NTSB’s Most Wanted List of transportation safety improvements for 2019-2020
Feb 06, 2019
The National Transportation Safety Board (NTSB) published its 2019-2020 Most Wanted List of Transportation Safety Improvements, during an event held February 4 at the National Press Club in Washington DC.
First issued in 1990, the NTSB Most Wanted List of Transportation Safety Improvements serves as the agency’s primary advocacy tool to help save lives, prevent injuries, and reduce property damage resulting from transportation accidents.
The top 10 items on the NTSB’s 2019-2020 Most Wanted List of Transportation Safety Improvements are:
- Eliminate distractions
- End alcohol and other drug impairment
- Ensure the safe shipment of hazardous materials
- Fully implement positive train control
- Implement a comprehensive strategy to reduce speeding-related crashes
- Improve the safety of Part 135 aircraft flight operations
- Increase implementation of collision avoidance systems in all new highway vehicles
- Reduce fatigue-related accidents
- Require medical fitness screen for and treat obstructive sleep apnea
- Strengthen occupant protection
“The 2019-2020 Most Wanted List advocates for 46 specific safety recommendations that can and should be implemented during these next two years,” said NTSB Chairman Robert Sumwalt. “It also features broad, longstanding safety issues that still threaten the traveling public.
Sumwalt issued a call to action during the February 4 event saying: “We at the NTSB can speak on these issues. We board members can testify by invitation to legislatures and to Congress, but we have no power of our own to act. We are counting on industry, advocates, and government to act on our recommendations. We are counting on the help of the broader safety community to implement these recommendations.”

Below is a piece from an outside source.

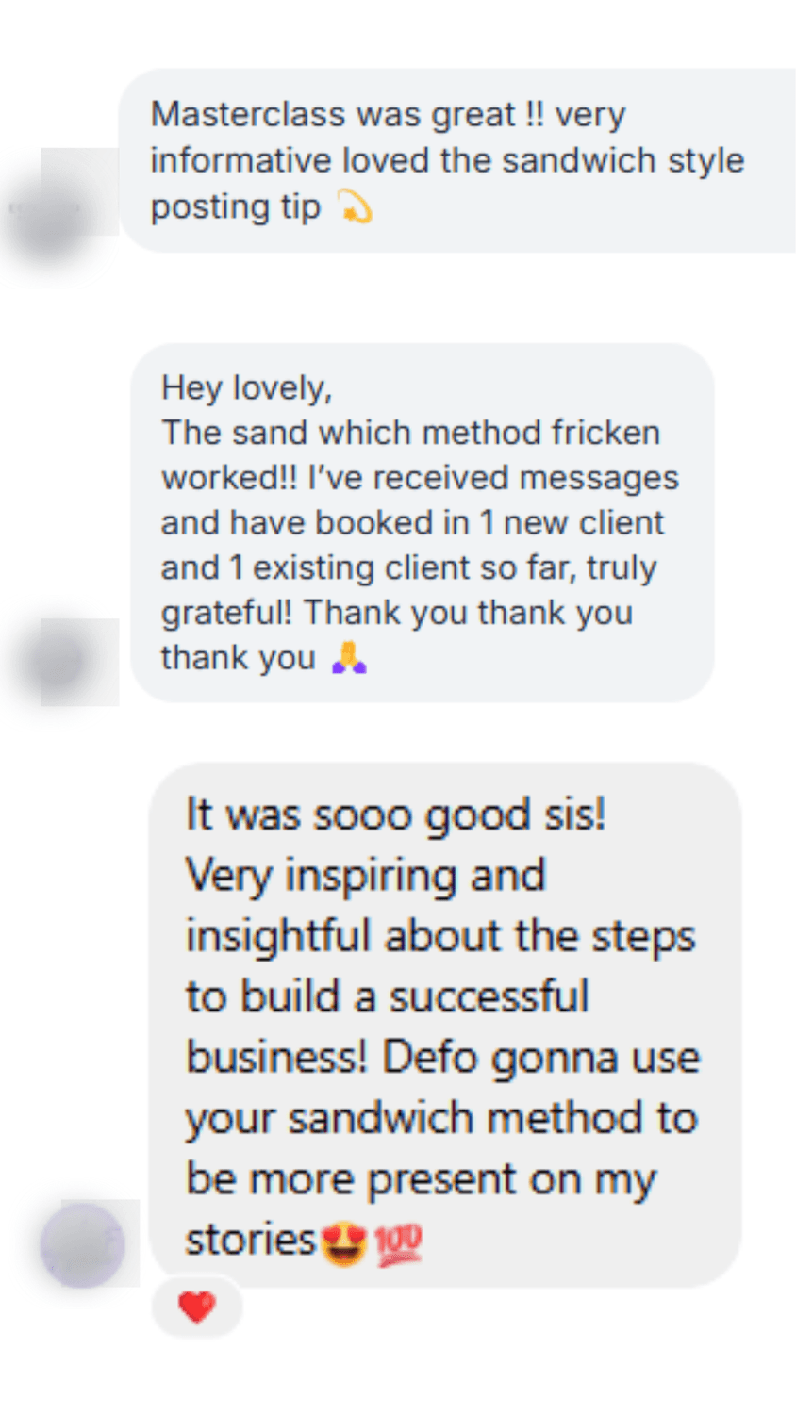Screen dimensions: 796x1414
Task: Select the 'Masterclass was great' message bubble
Action: coord(457,160)

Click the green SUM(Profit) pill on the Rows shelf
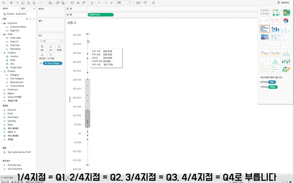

There are 267 open NTSB safety recommendations associated with the 10 Most Wanted List items and the NTSB is focused on seeing 46 of those implemented within the next two years. The majority of these recommendations, roughly two-thirds of the 267, seek critical
safety improvements by means other than regulation. Of the 46 safety recommendations the NTSB wants implemented in the next two years, 20 seek regulatory action to improve transportation safety.